For Amtrak information, go to, www.amtrak.com
A low-voltage reading originating in North Bergen, N.J., where trains go under the Hudson River en route to Manhattan, caused the problems.
Amtrak was investigating what caused the low voltage reading. Cole said trains can continue running at low voltage but are routinely moved to the nearest station to avoid the possibility of a larger power failure.
The stoppage stranded thousands of travelers on trains and in stations from Boston to Washington, D.C. Some commuters in New York and New Jersey were able to switch to subway trains in and out of the city, but others weren't as fortunate.
At Penn Station in New York City, travelers packed a waiting area, sitting on suitcases with bags of holiday gifts scattered around them on the floor. A display board showed grim news for every train.
Lyn Hunt and four family members had been traveling since Saturday - or trying to.
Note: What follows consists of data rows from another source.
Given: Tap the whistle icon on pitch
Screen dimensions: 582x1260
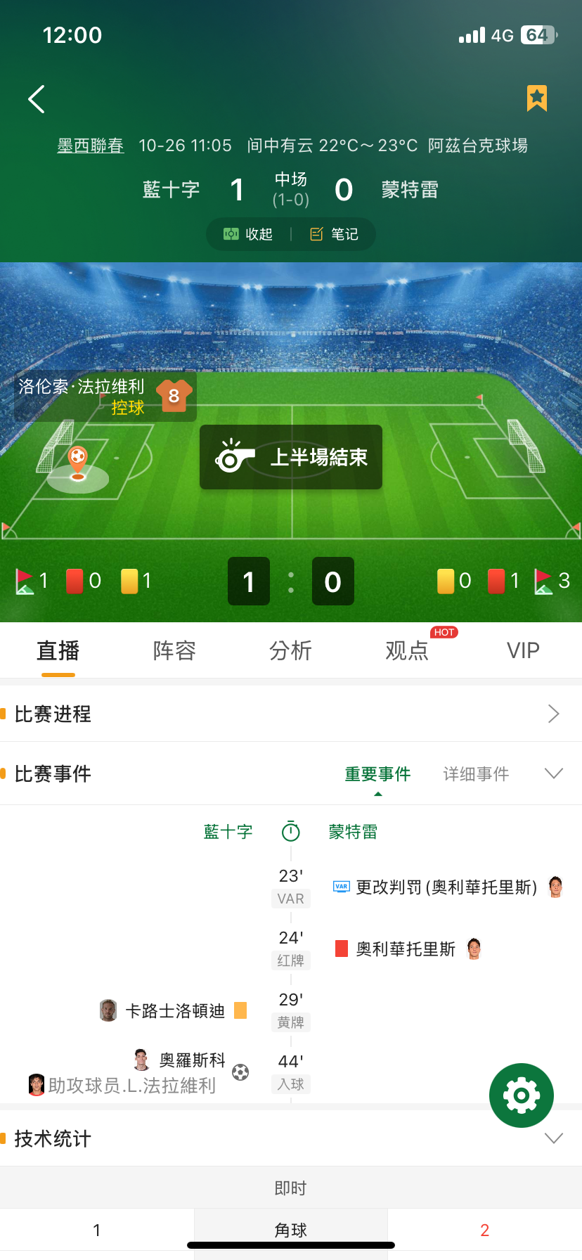Looking at the screenshot, I should (x=235, y=456).
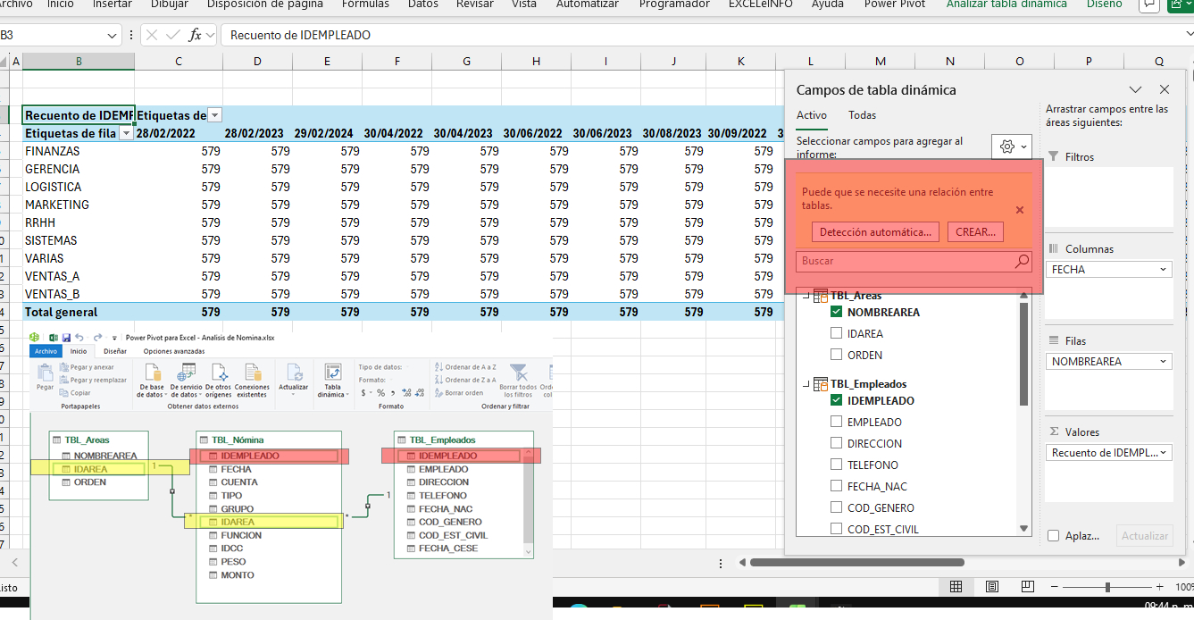1194x620 pixels.
Task: Check the EMPLEADO field checkbox
Action: (836, 422)
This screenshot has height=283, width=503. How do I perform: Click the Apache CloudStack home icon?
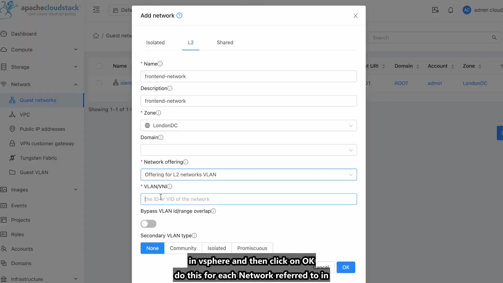(x=10, y=9)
Their trip to Newark from England had to be rerouted through Chicago because of the snowstorm that swept up the East Coast over the weekend.
The family then traveled by Amtrak from Chicago to New York, only to be delayed again Wednesday as they tried to take a train north.
"We've decided that our motto is adapt, improvise and overcome," Hunt said. "We don't know yet how we will adapt or overcome this."
Her answer came just before noon when an announcement crackled over the loudspeaker that power had been restored and trains would begin rolling again.
At Washington's Union Station, at least one train was announced as canceled and some passengers said they were told by Amtrak personnel that the problems were related to cold weather.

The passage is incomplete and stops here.